Your instructions:
Reproduce the rows below verbatim, line for line.
-------- Data for the task
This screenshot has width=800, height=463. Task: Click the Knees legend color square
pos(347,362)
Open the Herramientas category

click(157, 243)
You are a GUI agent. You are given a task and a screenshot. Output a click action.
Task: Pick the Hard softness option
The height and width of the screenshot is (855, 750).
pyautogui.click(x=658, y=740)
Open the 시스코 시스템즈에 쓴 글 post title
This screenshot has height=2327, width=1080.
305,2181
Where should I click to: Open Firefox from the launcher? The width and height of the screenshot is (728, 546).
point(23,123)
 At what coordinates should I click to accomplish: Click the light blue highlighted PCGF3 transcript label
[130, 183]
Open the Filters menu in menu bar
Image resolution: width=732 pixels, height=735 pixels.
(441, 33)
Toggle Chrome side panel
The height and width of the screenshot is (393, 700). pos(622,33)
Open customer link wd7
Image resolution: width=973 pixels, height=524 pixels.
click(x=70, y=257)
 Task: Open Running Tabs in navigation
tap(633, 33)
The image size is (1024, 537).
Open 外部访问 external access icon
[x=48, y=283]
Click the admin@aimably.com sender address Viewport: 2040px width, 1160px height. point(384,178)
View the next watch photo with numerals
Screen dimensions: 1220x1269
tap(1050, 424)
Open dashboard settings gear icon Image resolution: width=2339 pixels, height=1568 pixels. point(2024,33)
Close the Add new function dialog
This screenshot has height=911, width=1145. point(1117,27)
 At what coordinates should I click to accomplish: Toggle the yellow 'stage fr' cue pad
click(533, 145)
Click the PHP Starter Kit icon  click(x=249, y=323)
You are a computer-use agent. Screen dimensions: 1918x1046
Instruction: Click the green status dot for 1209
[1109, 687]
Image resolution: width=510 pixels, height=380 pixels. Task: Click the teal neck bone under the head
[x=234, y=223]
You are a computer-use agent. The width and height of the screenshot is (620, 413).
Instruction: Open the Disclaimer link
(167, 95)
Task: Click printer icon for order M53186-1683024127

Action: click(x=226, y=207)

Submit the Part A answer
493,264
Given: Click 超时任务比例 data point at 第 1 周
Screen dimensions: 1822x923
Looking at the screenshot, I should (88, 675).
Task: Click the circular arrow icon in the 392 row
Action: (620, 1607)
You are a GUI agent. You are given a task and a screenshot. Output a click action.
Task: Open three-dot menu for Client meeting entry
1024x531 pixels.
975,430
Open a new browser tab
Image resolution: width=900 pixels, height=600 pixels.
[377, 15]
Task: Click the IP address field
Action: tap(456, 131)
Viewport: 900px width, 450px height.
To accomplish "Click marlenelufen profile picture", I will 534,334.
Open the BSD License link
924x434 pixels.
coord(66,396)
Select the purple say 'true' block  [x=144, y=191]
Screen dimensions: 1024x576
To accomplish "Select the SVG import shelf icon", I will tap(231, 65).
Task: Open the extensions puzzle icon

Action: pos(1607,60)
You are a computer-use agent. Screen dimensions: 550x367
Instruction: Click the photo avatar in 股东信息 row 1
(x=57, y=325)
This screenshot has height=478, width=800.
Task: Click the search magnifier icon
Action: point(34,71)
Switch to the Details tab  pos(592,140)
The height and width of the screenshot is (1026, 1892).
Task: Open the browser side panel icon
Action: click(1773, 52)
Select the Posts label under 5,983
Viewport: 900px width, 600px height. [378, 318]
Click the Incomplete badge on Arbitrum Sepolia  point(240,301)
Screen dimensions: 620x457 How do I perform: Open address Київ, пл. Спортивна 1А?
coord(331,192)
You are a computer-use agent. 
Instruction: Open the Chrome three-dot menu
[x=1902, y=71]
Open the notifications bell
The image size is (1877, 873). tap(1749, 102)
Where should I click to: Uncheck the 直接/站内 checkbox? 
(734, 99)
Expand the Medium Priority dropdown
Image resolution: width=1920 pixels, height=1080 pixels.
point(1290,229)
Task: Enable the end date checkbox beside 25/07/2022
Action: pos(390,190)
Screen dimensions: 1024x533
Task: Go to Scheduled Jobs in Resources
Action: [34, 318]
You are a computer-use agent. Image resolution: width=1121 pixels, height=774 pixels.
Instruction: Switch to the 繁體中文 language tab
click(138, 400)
----------------
Response to the task:
This screenshot has width=800, height=463. Task: Click the Knees legend color square
pos(347,362)
Open the Herramientas category

click(157, 243)
You are a GUI agent. You are given a task and a screenshot. Output a click action.
Task: Pick the Hard softness option
The height and width of the screenshot is (855, 750).
pyautogui.click(x=658, y=740)
Open the 시스코 시스템즈에 쓴 글 post title
This screenshot has height=2327, width=1080.
305,2181
Where should I click to: Open Firefox from the launcher? The width and height of the screenshot is (728, 546).
point(23,123)
 At what coordinates should I click to accomplish: Click the light blue highlighted PCGF3 transcript label
[130, 183]
Open the Filters menu in menu bar
Image resolution: width=732 pixels, height=735 pixels.
(441, 33)
Toggle Chrome side panel
The height and width of the screenshot is (393, 700). pos(622,33)
Open customer link wd7
Image resolution: width=973 pixels, height=524 pixels.
click(x=70, y=257)
 Task: Open Running Tabs in navigation
tap(633, 33)
The image size is (1024, 537).
Open 外部访问 external access icon
[x=48, y=283]
Click the admin@aimably.com sender address Viewport: 2040px width, 1160px height. point(384,178)
View the next watch photo with numerals
Screen dimensions: 1220x1269
tap(1050, 424)
Open dashboard settings gear icon Image resolution: width=2339 pixels, height=1568 pixels. point(2024,33)
Close the Add new function dialog
This screenshot has height=911, width=1145. point(1117,27)
 At what coordinates should I click to accomplish: Toggle the yellow 'stage fr' cue pad
click(533, 145)
Click the PHP Starter Kit icon  click(x=249, y=323)
You are a computer-use agent. Screen dimensions: 1918x1046
Instruction: Click the green status dot for 1209
[1109, 687]
Image resolution: width=510 pixels, height=380 pixels. Task: Click the teal neck bone under the head
[x=234, y=223]
You are a computer-use agent. The width and height of the screenshot is (620, 413).
Instruction: Open the Disclaimer link
(167, 95)
Task: Click printer icon for order M53186-1683024127

Action: click(x=226, y=207)

Submit the Part A answer
493,264
Given: Click 超时任务比例 data point at 第 1 周
Screen dimensions: 1822x923
Looking at the screenshot, I should (88, 675).
Task: Click the circular arrow icon in the 392 row
Action: (620, 1607)
You are a GUI agent. You are given a task and a screenshot. Output a click action.
Task: Open three-dot menu for Client meeting entry
1024x531 pixels.
975,430
Open a new browser tab
Image resolution: width=900 pixels, height=600 pixels.
[377, 15]
Task: Click the IP address field
Action: tap(456, 131)
Viewport: 900px width, 450px height.
To accomplish "Click marlenelufen profile picture", I will 534,334.
Open the BSD License link
924x434 pixels.
coord(66,396)
Select the purple say 'true' block  [x=144, y=191]
Screen dimensions: 1024x576
To accomplish "Select the SVG import shelf icon", I will tap(231, 65).
Task: Open the extensions puzzle icon

Action: pos(1607,60)
You are a computer-use agent. Screen dimensions: 550x367
Instruction: Click the photo avatar in 股东信息 row 1
(x=57, y=325)
This screenshot has height=478, width=800.
Task: Click the search magnifier icon
Action: point(34,71)
Switch to the Details tab  pos(592,140)
The height and width of the screenshot is (1026, 1892).
Task: Open the browser side panel icon
Action: click(1773, 52)
Select the Posts label under 5,983
Viewport: 900px width, 600px height. [378, 318]
Click the Incomplete badge on Arbitrum Sepolia  point(240,301)
Screen dimensions: 620x457 How do I perform: Open address Київ, пл. Спортивна 1А?
coord(331,192)
You are a computer-use agent. 
Instruction: Open the Chrome three-dot menu
[x=1902, y=71]
Open the notifications bell
The image size is (1877, 873). tap(1749, 102)
Where should I click to: Uncheck the 直接/站内 checkbox? 
(734, 99)
Expand the Medium Priority dropdown
Image resolution: width=1920 pixels, height=1080 pixels.
point(1290,229)
Task: Enable the end date checkbox beside 25/07/2022
Action: pos(390,190)
Screen dimensions: 1024x533
Task: Go to Scheduled Jobs in Resources
Action: [34, 318]
You are a computer-use agent. Image resolution: width=1121 pixels, height=774 pixels.
Instruction: Switch to the 繁體中文 language tab
click(138, 400)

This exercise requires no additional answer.